# start of Data

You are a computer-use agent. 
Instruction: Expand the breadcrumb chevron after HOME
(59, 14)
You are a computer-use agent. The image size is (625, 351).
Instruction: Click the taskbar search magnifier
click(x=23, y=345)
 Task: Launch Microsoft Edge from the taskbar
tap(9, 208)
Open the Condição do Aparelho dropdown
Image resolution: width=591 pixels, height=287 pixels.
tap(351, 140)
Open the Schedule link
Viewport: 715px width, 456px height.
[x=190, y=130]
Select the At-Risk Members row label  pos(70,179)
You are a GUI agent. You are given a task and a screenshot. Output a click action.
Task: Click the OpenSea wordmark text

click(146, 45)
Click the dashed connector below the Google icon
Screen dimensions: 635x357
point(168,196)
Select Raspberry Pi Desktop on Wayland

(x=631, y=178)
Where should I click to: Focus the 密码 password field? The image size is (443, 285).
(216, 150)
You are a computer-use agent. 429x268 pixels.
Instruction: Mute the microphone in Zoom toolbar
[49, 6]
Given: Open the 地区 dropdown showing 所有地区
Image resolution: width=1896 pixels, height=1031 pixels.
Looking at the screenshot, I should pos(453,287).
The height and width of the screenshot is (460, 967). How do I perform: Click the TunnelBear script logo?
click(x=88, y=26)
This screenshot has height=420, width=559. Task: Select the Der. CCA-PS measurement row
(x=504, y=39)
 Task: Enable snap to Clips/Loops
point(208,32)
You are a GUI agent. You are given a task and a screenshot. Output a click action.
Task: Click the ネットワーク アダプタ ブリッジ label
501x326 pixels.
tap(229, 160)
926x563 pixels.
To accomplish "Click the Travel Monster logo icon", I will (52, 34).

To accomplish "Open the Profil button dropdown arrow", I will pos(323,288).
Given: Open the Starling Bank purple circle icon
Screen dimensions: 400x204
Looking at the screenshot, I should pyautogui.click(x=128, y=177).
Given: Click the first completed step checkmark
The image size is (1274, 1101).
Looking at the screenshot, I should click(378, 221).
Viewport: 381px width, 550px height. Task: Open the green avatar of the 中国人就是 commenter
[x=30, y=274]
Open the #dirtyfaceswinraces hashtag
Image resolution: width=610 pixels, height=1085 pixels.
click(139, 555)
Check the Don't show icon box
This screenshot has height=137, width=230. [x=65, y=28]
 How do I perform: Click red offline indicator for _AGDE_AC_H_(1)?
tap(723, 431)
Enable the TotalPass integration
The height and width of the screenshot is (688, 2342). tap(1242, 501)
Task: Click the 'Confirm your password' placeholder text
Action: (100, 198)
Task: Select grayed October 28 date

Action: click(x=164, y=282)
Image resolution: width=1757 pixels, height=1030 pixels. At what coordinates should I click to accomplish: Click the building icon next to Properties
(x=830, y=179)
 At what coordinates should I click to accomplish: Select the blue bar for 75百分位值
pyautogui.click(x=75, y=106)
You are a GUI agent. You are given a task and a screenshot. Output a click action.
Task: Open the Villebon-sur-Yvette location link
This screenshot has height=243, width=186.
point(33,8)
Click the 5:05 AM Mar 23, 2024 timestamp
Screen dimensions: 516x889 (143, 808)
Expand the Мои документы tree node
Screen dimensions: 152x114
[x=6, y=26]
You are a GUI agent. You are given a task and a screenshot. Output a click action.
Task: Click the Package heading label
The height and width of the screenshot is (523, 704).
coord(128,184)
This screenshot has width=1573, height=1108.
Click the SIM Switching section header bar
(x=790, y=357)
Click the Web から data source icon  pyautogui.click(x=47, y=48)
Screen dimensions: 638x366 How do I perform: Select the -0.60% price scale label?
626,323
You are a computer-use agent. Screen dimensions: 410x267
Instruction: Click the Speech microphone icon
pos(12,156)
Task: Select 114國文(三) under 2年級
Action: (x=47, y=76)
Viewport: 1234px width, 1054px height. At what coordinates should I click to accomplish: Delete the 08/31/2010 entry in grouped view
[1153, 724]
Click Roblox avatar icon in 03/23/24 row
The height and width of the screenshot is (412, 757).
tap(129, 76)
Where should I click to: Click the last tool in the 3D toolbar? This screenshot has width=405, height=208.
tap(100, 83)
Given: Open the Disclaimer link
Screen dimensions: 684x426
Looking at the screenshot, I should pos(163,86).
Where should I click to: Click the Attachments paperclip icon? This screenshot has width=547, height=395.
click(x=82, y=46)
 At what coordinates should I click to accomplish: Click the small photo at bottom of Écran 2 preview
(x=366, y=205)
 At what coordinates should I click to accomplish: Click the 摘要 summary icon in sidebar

# end of Data

Retype all of the entries above line for line, changing nothing.

--- Result ---
You are a computer-use agent. 
Instruction: Expand the breadcrumb chevron after HOME
(59, 14)
You are a computer-use agent. The image size is (625, 351).
Instruction: Click the taskbar search magnifier
click(x=23, y=345)
 Task: Launch Microsoft Edge from the taskbar
tap(9, 208)
Open the Condição do Aparelho dropdown
Image resolution: width=591 pixels, height=287 pixels.
tap(351, 140)
Open the Schedule link
Viewport: 715px width, 456px height.
[x=190, y=130]
Select the At-Risk Members row label  pos(70,179)
You are a GUI agent. You are given a task and a screenshot. Output a click action.
Task: Click the OpenSea wordmark text

click(146, 45)
Click the dashed connector below the Google icon
Screen dimensions: 635x357
point(168,196)
Select Raspberry Pi Desktop on Wayland

(x=631, y=178)
Where should I click to: Focus the 密码 password field? The image size is (443, 285).
(216, 150)
You are a computer-use agent. 429x268 pixels.
Instruction: Mute the microphone in Zoom toolbar
[49, 6]
Given: Open the 地区 dropdown showing 所有地区
Image resolution: width=1896 pixels, height=1031 pixels.
Looking at the screenshot, I should pos(453,287).
The height and width of the screenshot is (460, 967). How do I perform: Click the TunnelBear script logo?
click(x=88, y=26)
This screenshot has height=420, width=559. Task: Select the Der. CCA-PS measurement row
(x=504, y=39)
 Task: Enable snap to Clips/Loops
point(208,32)
You are a GUI agent. You are given a task and a screenshot. Output a click action.
Task: Click the ネットワーク アダプタ ブリッジ label
501x326 pixels.
tap(229, 160)
926x563 pixels.
To accomplish "Click the Travel Monster logo icon", I will (52, 34).

To accomplish "Open the Profil button dropdown arrow", I will pos(323,288).
Given: Open the Starling Bank purple circle icon
Screen dimensions: 400x204
Looking at the screenshot, I should pyautogui.click(x=128, y=177).
Given: Click the first completed step checkmark
The image size is (1274, 1101).
Looking at the screenshot, I should click(378, 221).
Viewport: 381px width, 550px height. Task: Open the green avatar of the 中国人就是 commenter
[x=30, y=274]
Open the #dirtyfaceswinraces hashtag
Image resolution: width=610 pixels, height=1085 pixels.
click(139, 555)
Check the Don't show icon box
This screenshot has height=137, width=230. [x=65, y=28]
 How do I perform: Click red offline indicator for _AGDE_AC_H_(1)?
tap(723, 431)
Enable the TotalPass integration
The height and width of the screenshot is (688, 2342). tap(1242, 501)
Task: Click the 'Confirm your password' placeholder text
Action: (100, 198)
Task: Select grayed October 28 date

Action: click(x=164, y=282)
Image resolution: width=1757 pixels, height=1030 pixels. At what coordinates should I click to accomplish: Click the building icon next to Properties
(x=830, y=179)
 At what coordinates should I click to accomplish: Select the blue bar for 75百分位值
pyautogui.click(x=75, y=106)
You are a GUI agent. You are given a task and a screenshot. Output a click action.
Task: Open the Villebon-sur-Yvette location link
This screenshot has height=243, width=186.
point(33,8)
Click the 5:05 AM Mar 23, 2024 timestamp
Screen dimensions: 516x889 (143, 808)
Expand the Мои документы tree node
Screen dimensions: 152x114
[x=6, y=26]
You are a GUI agent. You are given a task and a screenshot. Output a click action.
Task: Click the Package heading label
The height and width of the screenshot is (523, 704).
coord(128,184)
This screenshot has width=1573, height=1108.
Click the SIM Switching section header bar
(x=790, y=357)
Click the Web から data source icon  pyautogui.click(x=47, y=48)
Screen dimensions: 638x366 How do I perform: Select the -0.60% price scale label?
626,323
You are a computer-use agent. Screen dimensions: 410x267
Instruction: Click the Speech microphone icon
pos(12,156)
Task: Select 114國文(三) under 2年級
Action: (x=47, y=76)
Viewport: 1234px width, 1054px height. At what coordinates should I click to accomplish: Delete the 08/31/2010 entry in grouped view
[1153, 724]
Click Roblox avatar icon in 03/23/24 row
The height and width of the screenshot is (412, 757).
tap(129, 76)
Where should I click to: Click the last tool in the 3D toolbar? This screenshot has width=405, height=208.
tap(100, 83)
Given: Open the Disclaimer link
Screen dimensions: 684x426
Looking at the screenshot, I should pos(163,86).
Where should I click to: Click the Attachments paperclip icon? This screenshot has width=547, height=395.
click(x=82, y=46)
 At what coordinates should I click to accomplish: Click the small photo at bottom of Écran 2 preview
(x=366, y=205)
 At what coordinates should I click to accomplish: Click the 摘要 summary icon in sidebar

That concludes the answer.